While talking to Balisha and Left Foot Forward’s founder, Denice Olatunji, each emphasized the importance of creating spaces for honest conversation and healing. People who have suffered from abuse as a child are more prone to other issues from academics to sexual and physical health as an adult. Unfortunately the epidemic of sexual abuse is rarely talked about enough in conversation. Especially in Black communities, abuse tends to be swept under the rug and there are few spaces for survivors to gather and support each other.
It wasn’t until attending her first Left Foot Forward panel that Balisha felt comfortable coming out publicly about her experiences. Since then she has become a great source of motivation for others, attending every panel and even using social media to amplify her message of positivity. According to Denice,“She’s a shining example of a young survivor who wasn’t afraid to come forward. Sometime people don’t get that courage unless they see others being bold. She fits perfectly with what it is we do.”

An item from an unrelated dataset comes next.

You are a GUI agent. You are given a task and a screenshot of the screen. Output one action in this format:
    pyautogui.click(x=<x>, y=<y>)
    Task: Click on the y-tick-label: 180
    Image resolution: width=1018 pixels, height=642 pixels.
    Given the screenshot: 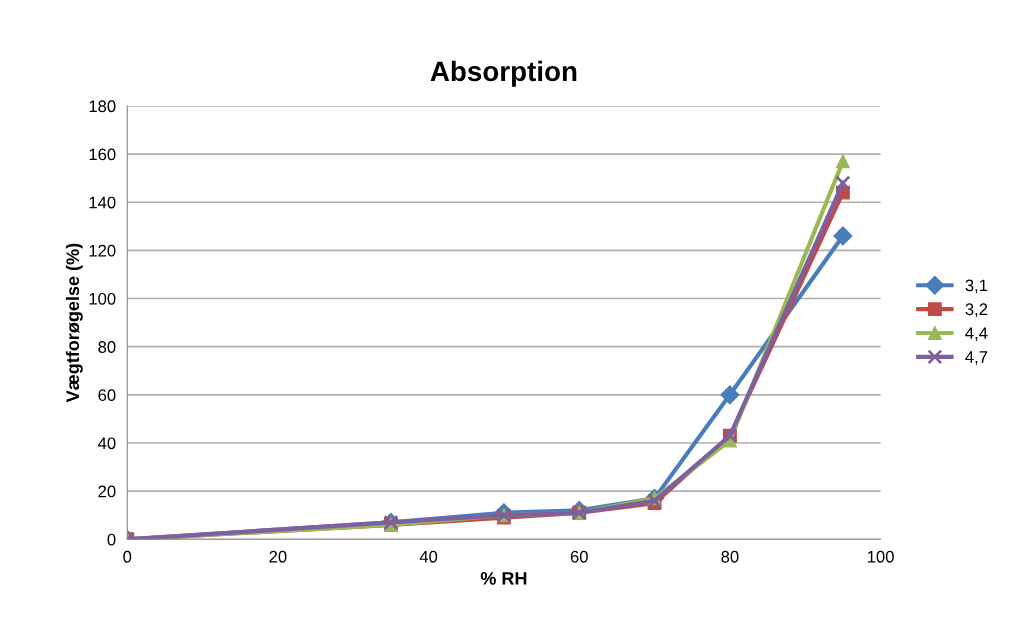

A survivor of sexual abuse herself, Denice founded Left Foot Forward because of her own personal experiences with healing through the arts. She writes, “Once I moved to Memphis, I immersed myself in the arts, went to an open mic event, and connected with other artists…I was doing spoken word, singing, acting in plays. That’s when my real healing came. I did some traditional counseling, but it was the arts and community service that gave me my real breakthrough.”
Next steps for the organization involve mapping out avenues for free counseling services, and pairing with the Man in the Mirror group from London, a support group for adult survivors of sexual assault. There will be a documentary screening about the project here in Memphis, with a community discussion and open mic with the founder to follow.